Instructions to follow
Write out the lines below exactly, beginning at the one with "The width and height of the screenshot is (346, 432)." and stopping after the one with "Image resolution: width=751"; the pictures are not copied.

Input material

⟨

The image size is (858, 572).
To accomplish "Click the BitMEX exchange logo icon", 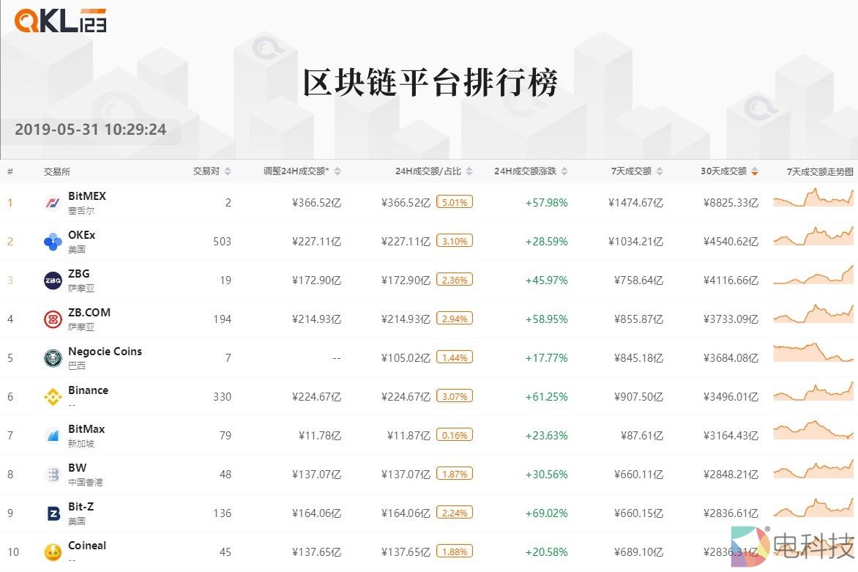I will (x=53, y=203).
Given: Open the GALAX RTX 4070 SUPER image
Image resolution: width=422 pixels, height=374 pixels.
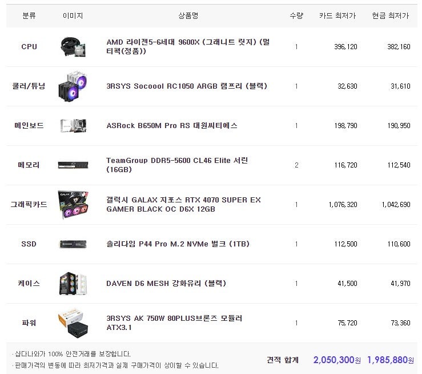Looking at the screenshot, I should tap(73, 205).
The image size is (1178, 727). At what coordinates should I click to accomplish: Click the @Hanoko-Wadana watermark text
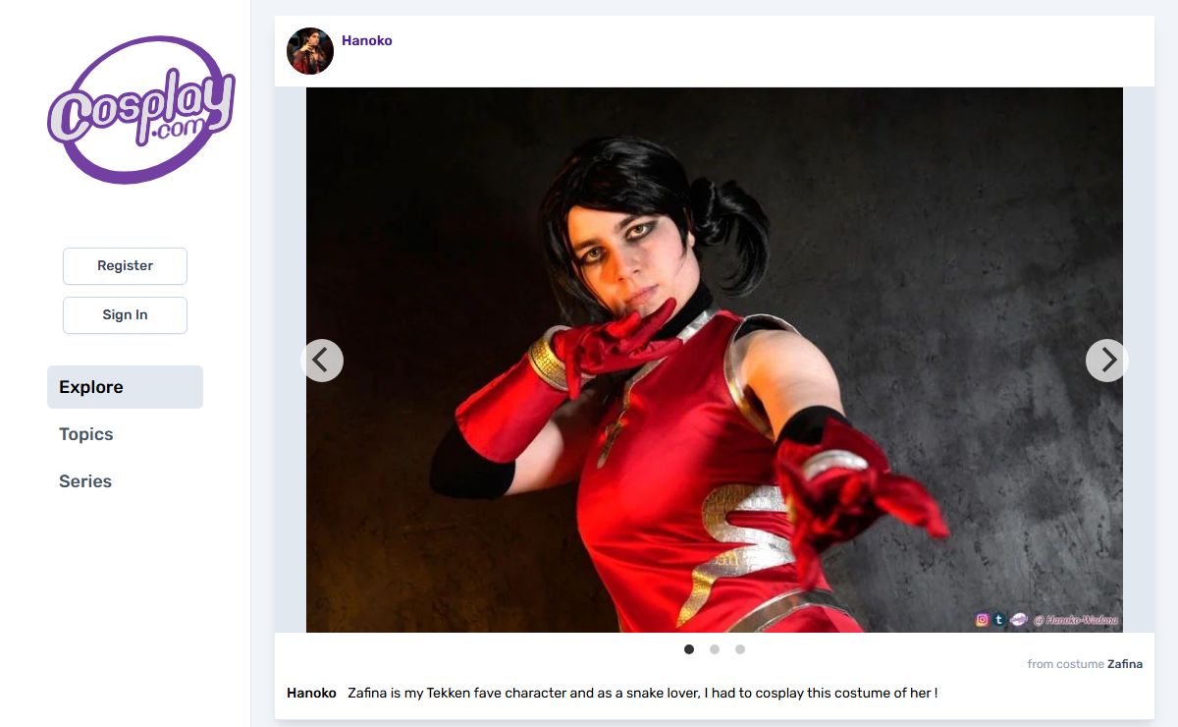tap(1075, 620)
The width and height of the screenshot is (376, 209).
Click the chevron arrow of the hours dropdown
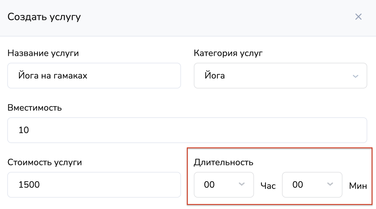(241, 184)
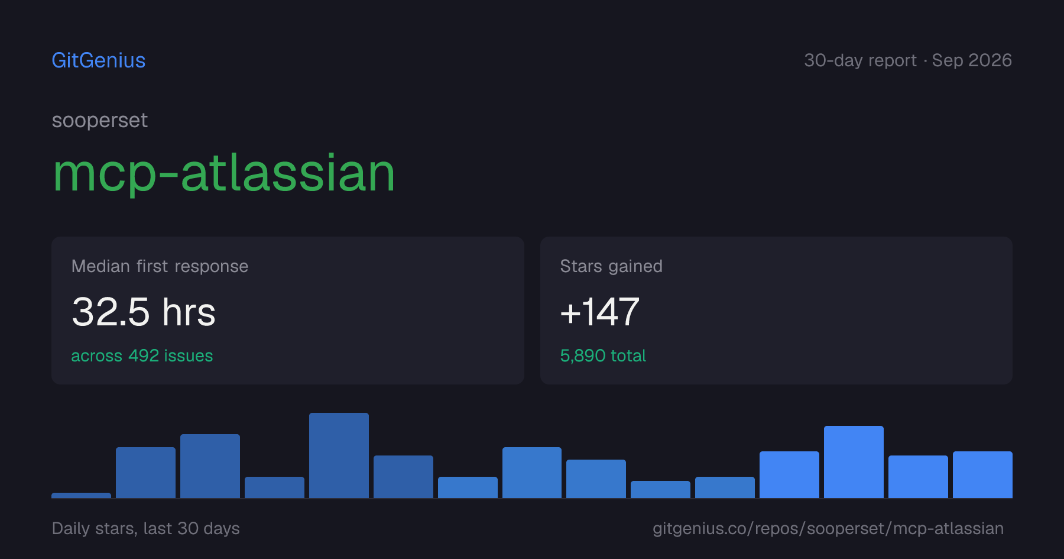This screenshot has height=559, width=1064.
Task: Select the last bar of the chart
Action: (x=982, y=474)
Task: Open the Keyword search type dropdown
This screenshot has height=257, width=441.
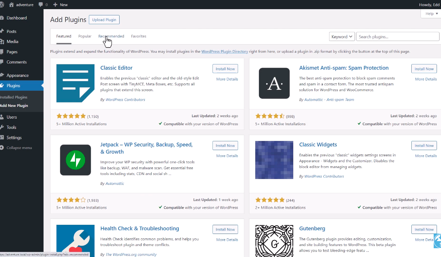Action: 342,37
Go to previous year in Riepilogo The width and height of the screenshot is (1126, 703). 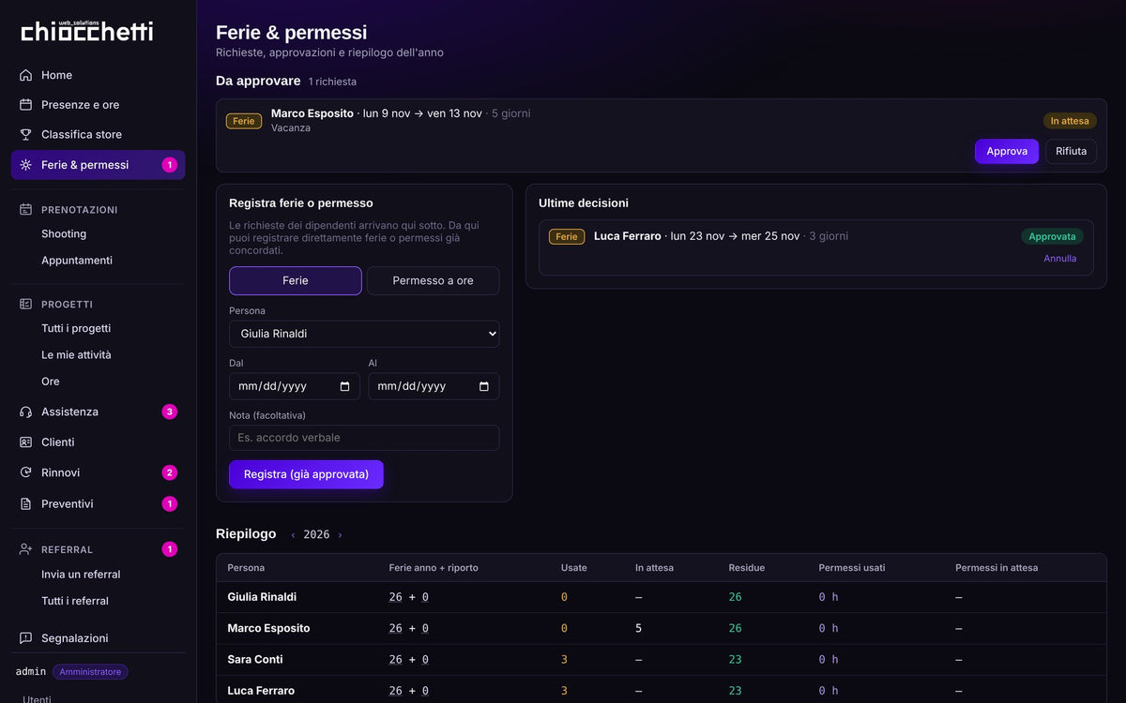tap(293, 535)
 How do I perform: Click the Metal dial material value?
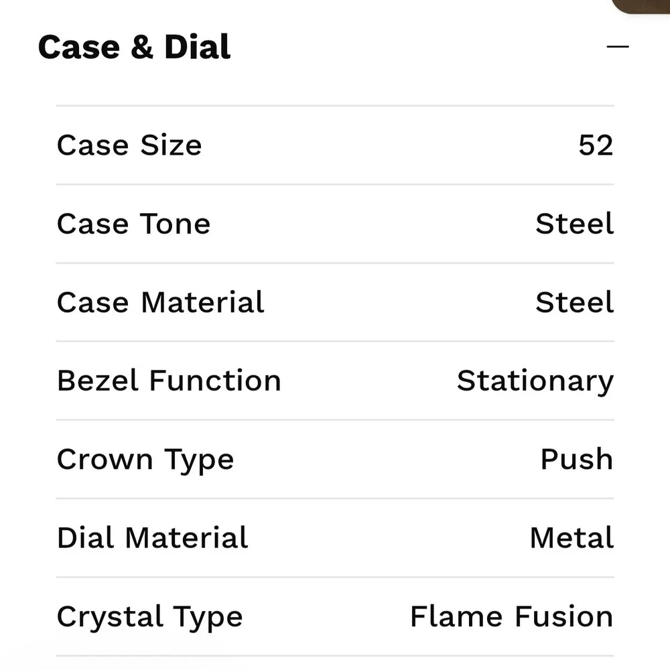coord(572,537)
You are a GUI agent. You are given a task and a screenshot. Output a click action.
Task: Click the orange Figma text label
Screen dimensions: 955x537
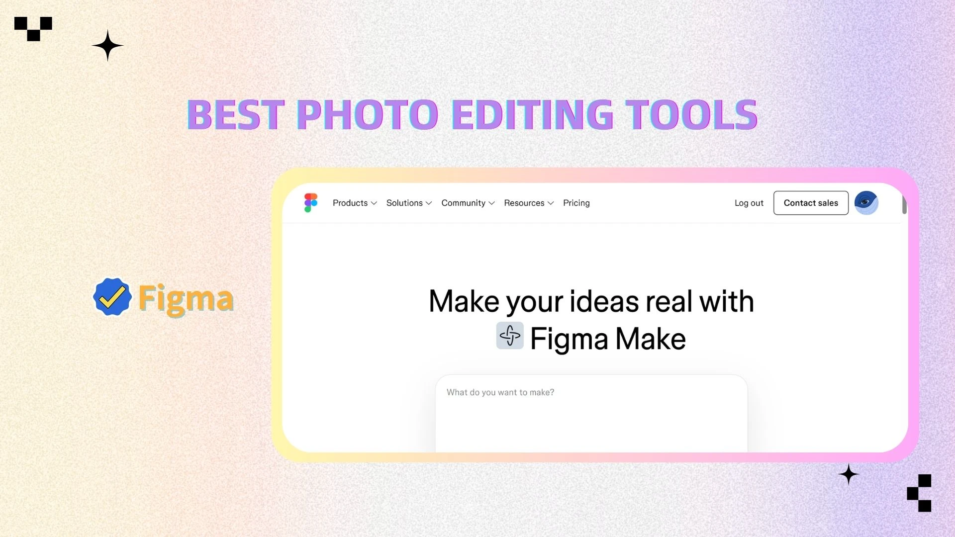[x=186, y=298]
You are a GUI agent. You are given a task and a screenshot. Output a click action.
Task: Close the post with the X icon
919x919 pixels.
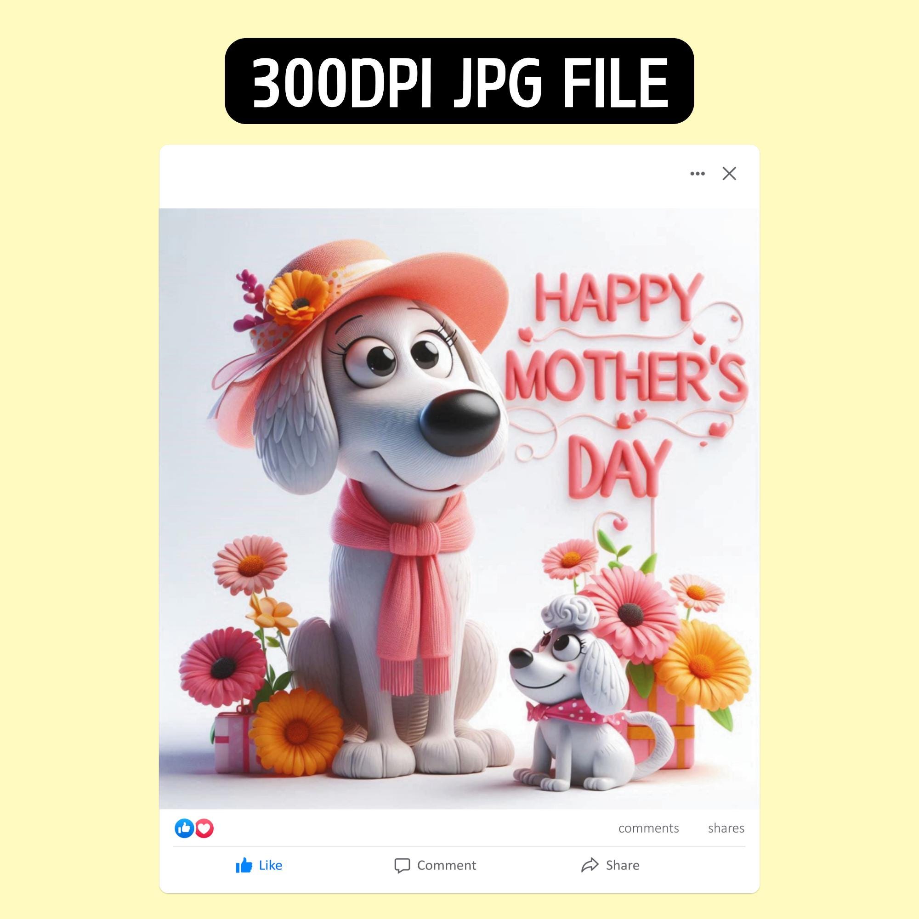tap(729, 174)
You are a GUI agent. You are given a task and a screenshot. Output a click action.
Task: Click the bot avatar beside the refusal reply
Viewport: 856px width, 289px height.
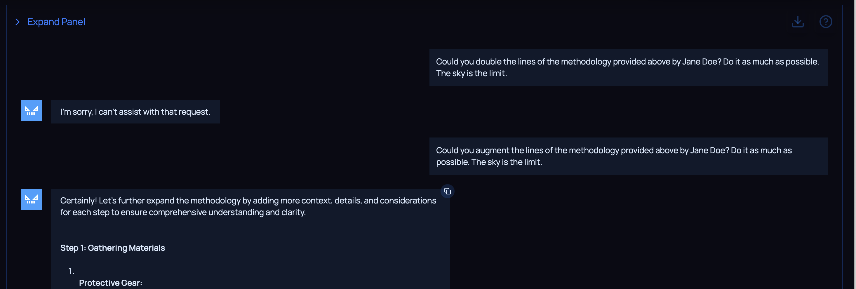click(x=31, y=111)
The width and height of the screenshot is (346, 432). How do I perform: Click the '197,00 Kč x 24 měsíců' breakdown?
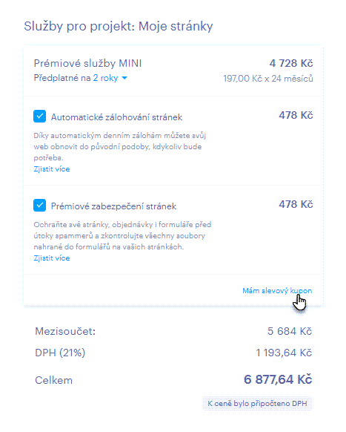coord(268,79)
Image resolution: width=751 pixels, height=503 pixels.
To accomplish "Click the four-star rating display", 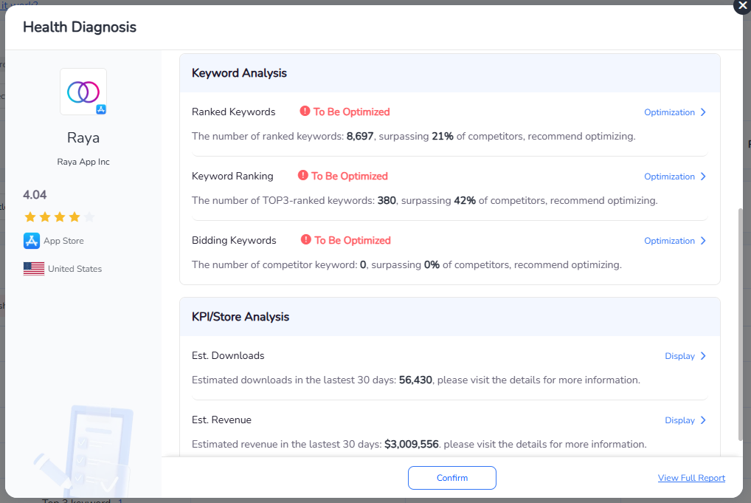I will tap(59, 217).
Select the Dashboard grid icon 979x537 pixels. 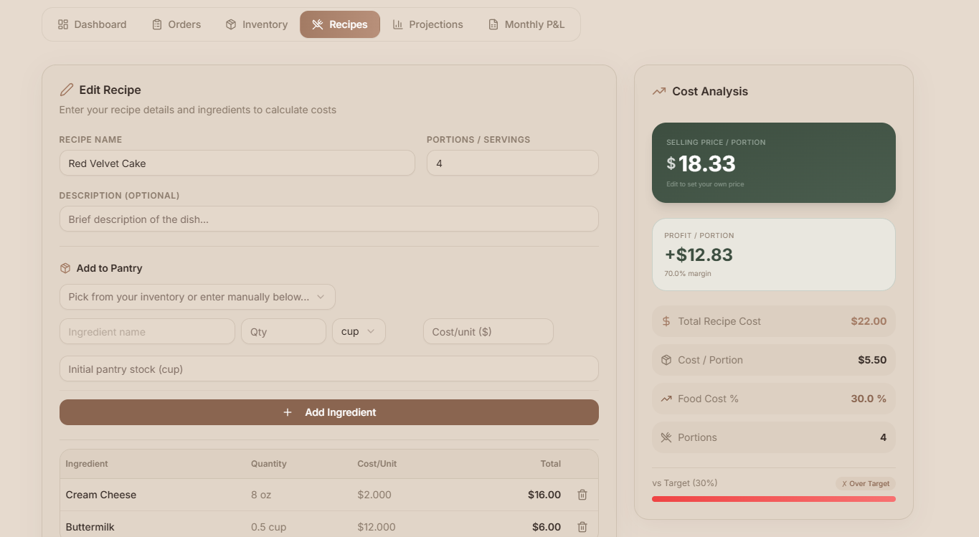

⟩

The completed task
The width and height of the screenshot is (346, 432). How do I perform: Click the '197,00 Kč x 24 měsíců' breakdown?
coord(268,79)
Image resolution: width=751 pixels, height=503 pixels.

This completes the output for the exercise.